L'utilizzo della luce a particelle ha permesso al team Disney - Pixar di creare un sistema di controllo della brillantezza emessa dai petali, creando piccoli punti di luce mentre un personaggio attraversava il ponte. Qualcosa di apparentemente semplice a pensarci (molto meno da realizzare) che crea sullo schermo un gioco di colore e movimento assolutamente magico. Non c'è niente nella terra dei morti che non brilli di riflessi e punti di luce, movimenti di acqua o bagliori notturni: la città, che si sviluppa in verticale per apparire ancora più imponente e infinita, è un'esplosione di contrasti tonali e riverberi abbaglianti, un riflesso visivo dello spirito di festa che caratterizza il dia de los muertos della tradizione messicana.

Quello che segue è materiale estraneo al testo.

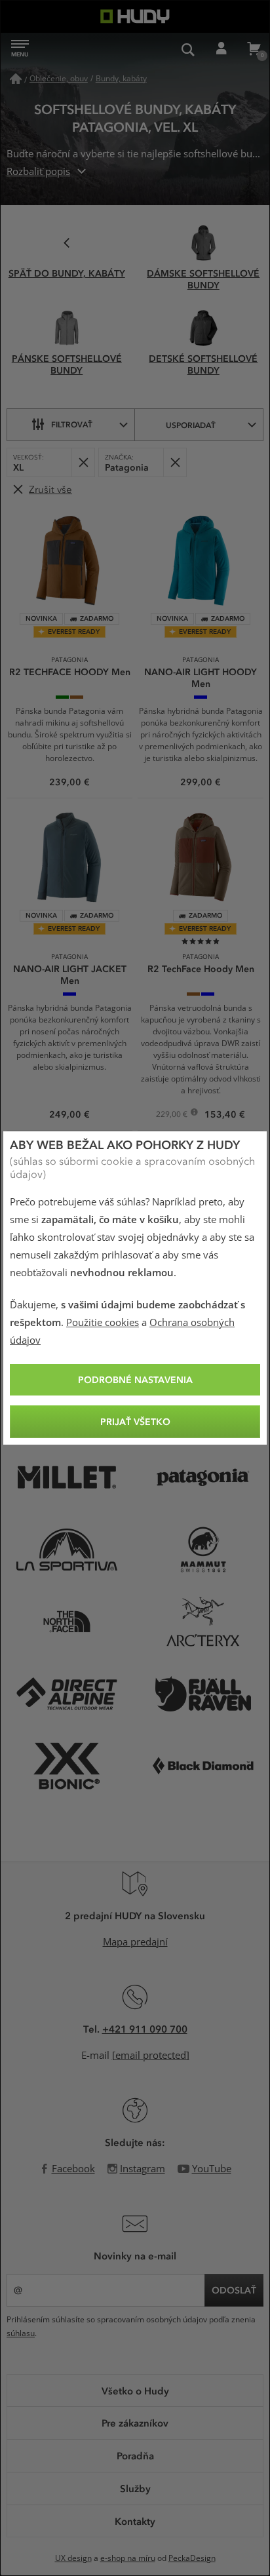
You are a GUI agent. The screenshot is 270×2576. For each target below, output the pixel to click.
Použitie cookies (102, 1323)
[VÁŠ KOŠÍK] (253, 49)
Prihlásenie (220, 49)
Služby (135, 2488)
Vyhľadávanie (188, 49)
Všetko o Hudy (135, 2390)
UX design (73, 2558)
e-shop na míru (127, 2558)
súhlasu (21, 2333)
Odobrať (82, 462)
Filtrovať (71, 424)
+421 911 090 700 (144, 2029)
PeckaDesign (192, 2558)
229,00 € (172, 1115)
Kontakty (135, 2521)
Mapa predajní (135, 1942)
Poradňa (135, 2455)
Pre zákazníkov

Coco Coco cattura alla perfezione lo spirito dell’onorare i propri antenati in modo spensierato, senza troppi moralismi: se qualcuno è un rompiscatole da vivo, lo sarà anche da morto, no? Ed è questo a creare delle dinamiche tra i personaggi che sono perfettamente in equilibro tra i diversi generi dell’emotività disneyana, in grado di divertire facendoti provare allo stesso tempo delle emozioni forti e profonde. La straordinaria struttura cromatica e il complesso disegno luci del film, si fondono con facilità al tessuto musicale, fondamentale per la valenza narrativa della storia di Miguel. In Coco, la musica contribuisce a dare la forma al film: alcuni personaggi sono musicisti, mentre altri non vogliono avere nulla a che fare con la musica. Ma tutti loro, vivi o morti, riescono a risultare estremamente simpatici e facilmente relazionabili, rendendo il film un intreccio infinito di elementi ben dosati tra loro, tutti indispensabili e ugualmente fondamentali per la buona riuscita narrativa ed emotiva del progetto. E se ancora vi stesse chiedendo perché il film si chiami Coco... beh questa è una storia che non possiamo raccontare senza distruggere la magia che il film si è imposto di creare scena dopo scena, tutte meritevolissime di essere viste e vissute.